Gyantse one of the more pleasant towns around Tibet, Gyantse (Jiangzi), located in the Nyang-chu Valley, is famed for the Gyantse Kumbum, the largest chörten in Tibet. The white chörten, a magnificent tiered structure, contains a seemingly endless series of mural-filled chapels and offers outstanding views from its upper levels.Most people rush through Gyantse, stopping only to see the kumbum (100, 000 Buddha images), but the Gyantse Dzong, which dominates the town’s skyline, should not be missed, especially if you are feeling a little Buddha-burnout from endless monastery visits. For those with more time, there are some pleasant day trips that involve hikes to little-visited monasteries in the vicinity. And no matter what your schedule is, try to find a little time to wander the back streets of town: the mix of pilgrims, children, pop music, cows, motorcycles and mud is as true a picture of contemporary Tibetan life as you’ll find.
Lhasa Deep in the spectacular Himalayan Mountains, Lhasa is a jewel of a destination. Potala Palace, the former residence of the Dalai Lama, is a major attraction, but you’ll also find numerous important temples and even the world’s highest brewery.
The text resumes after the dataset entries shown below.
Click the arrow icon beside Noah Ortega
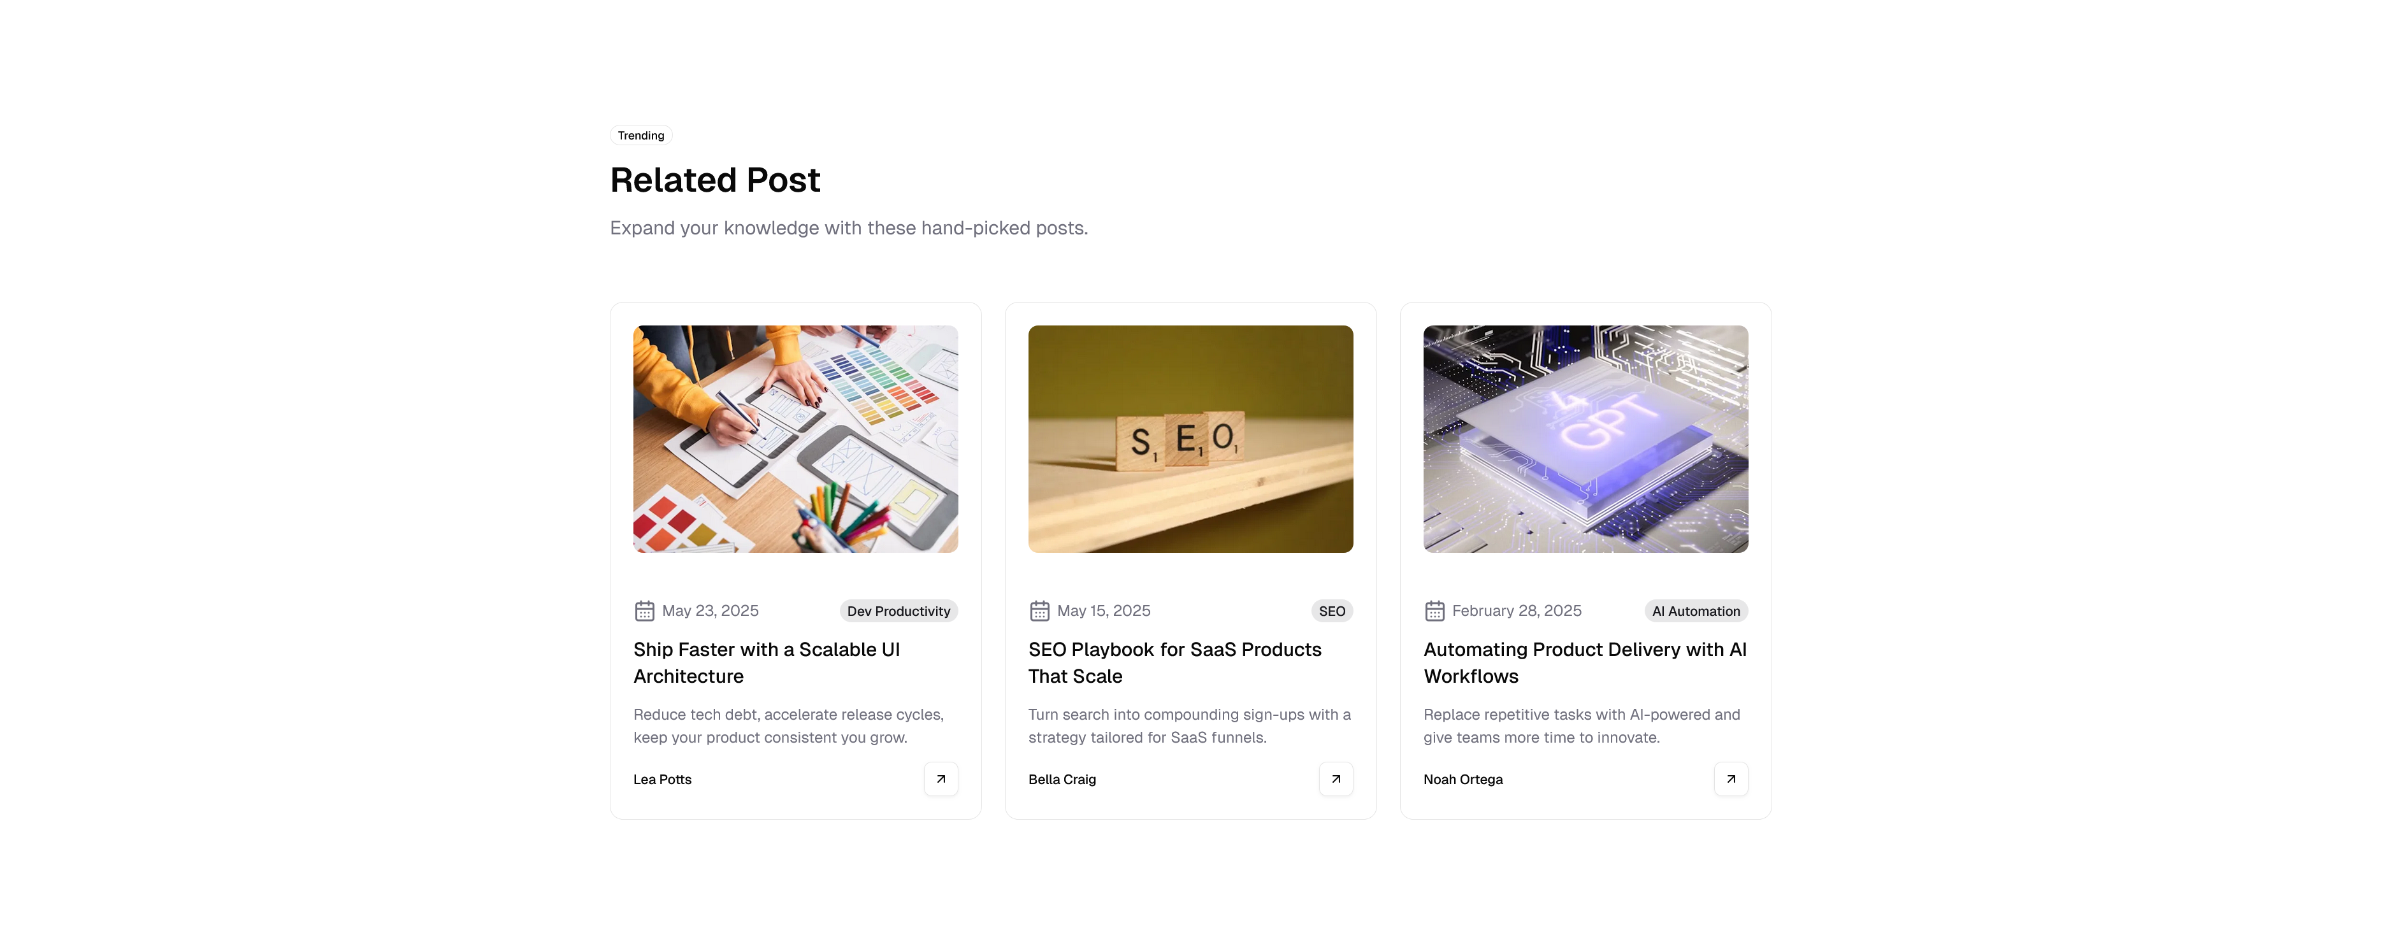The height and width of the screenshot is (942, 2382). pos(1730,778)
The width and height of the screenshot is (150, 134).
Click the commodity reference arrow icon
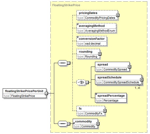tap(74, 123)

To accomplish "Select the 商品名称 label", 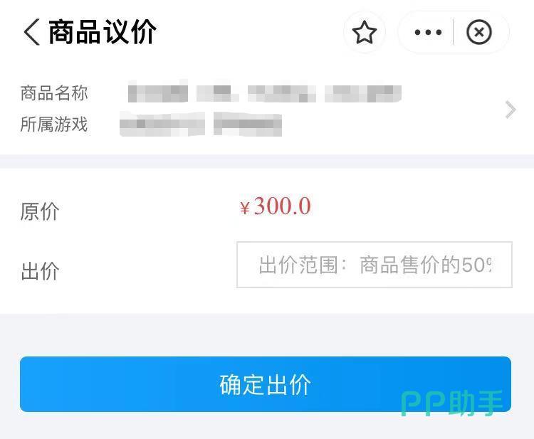I will coord(54,93).
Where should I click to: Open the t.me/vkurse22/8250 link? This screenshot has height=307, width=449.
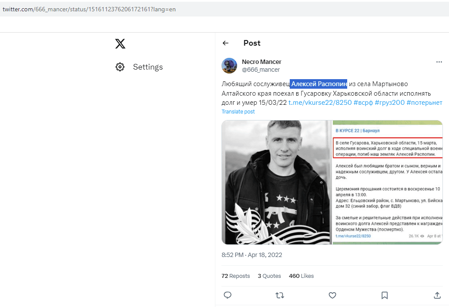[320, 103]
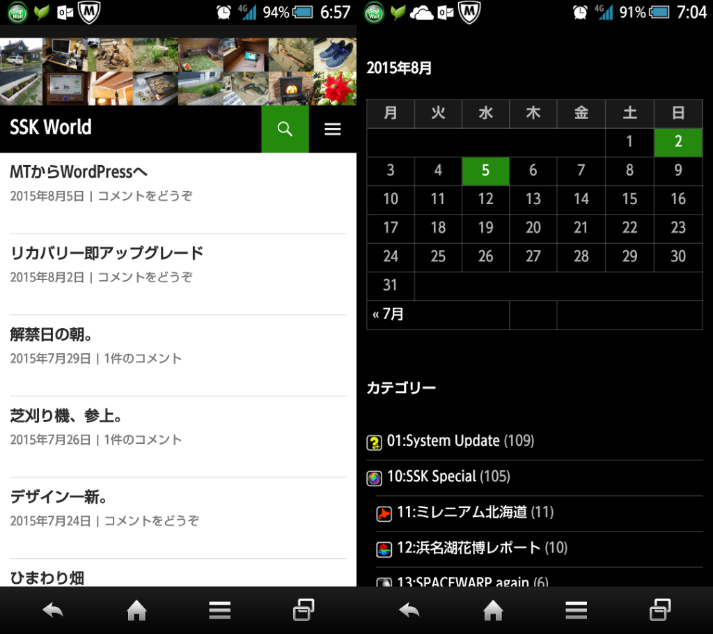This screenshot has height=634, width=713.
Task: Tap the green search magnifier icon
Action: pyautogui.click(x=285, y=129)
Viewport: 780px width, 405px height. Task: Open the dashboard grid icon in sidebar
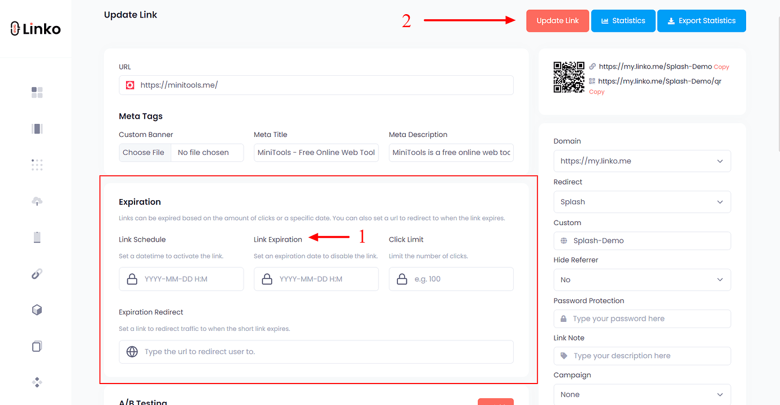[x=36, y=92]
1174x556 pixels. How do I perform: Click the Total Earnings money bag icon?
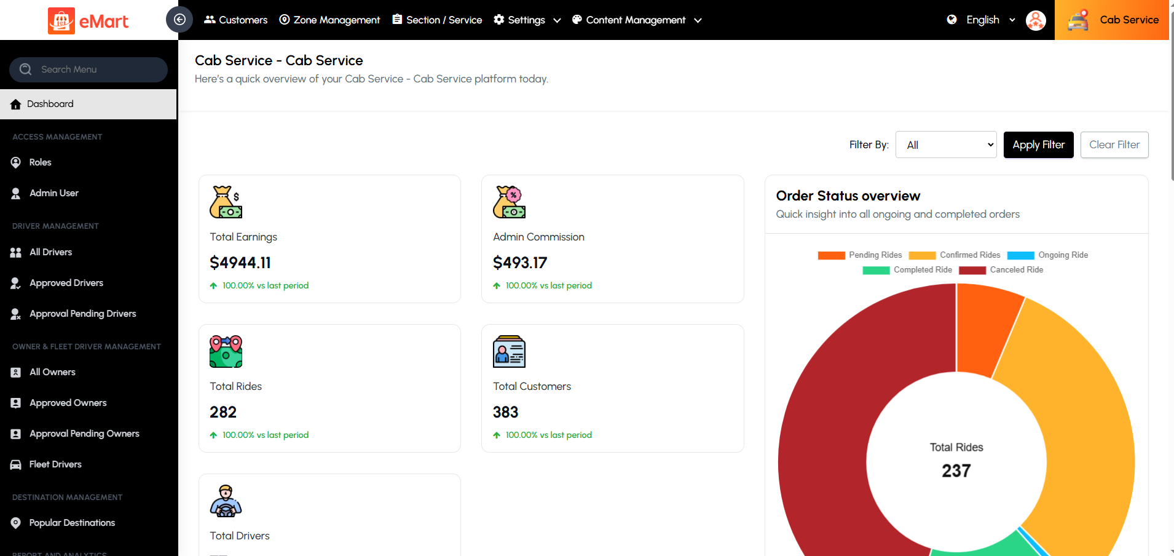click(x=226, y=202)
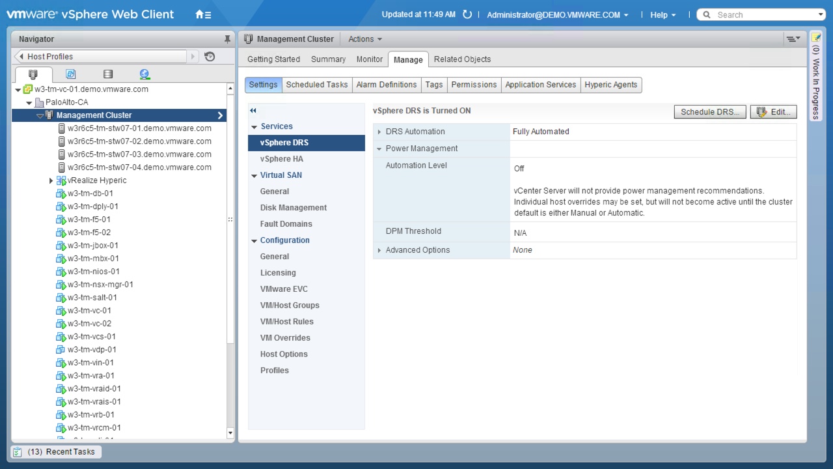Expand the vRealize Hyperic tree node

[x=51, y=180]
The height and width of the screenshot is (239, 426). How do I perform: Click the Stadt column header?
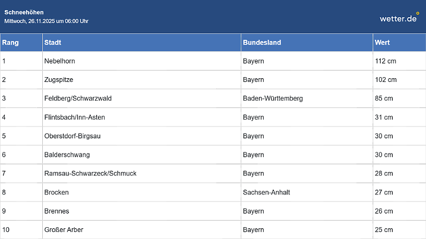53,43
Kathmandu The city of Temples Kathmandu is the capital city of Nepal. The urban area of the Nepal with major sites of attraction Pashupatinath temple one of the important pilgrimage for Hinduism, Swoyambunath, Boudhanath, Budhanilkantha the sleeping idol of lord Vishnu and many more. The valley is surrounded my hills and mountains range on the eastern side. The two major cities are nearby Kathmandu namely Lalitpur and Bhaktapur famous for ancient arts and culture. The Religious and cultural diversity can be found in the Kathmandu so it would be quite exciting tour to all the visitors.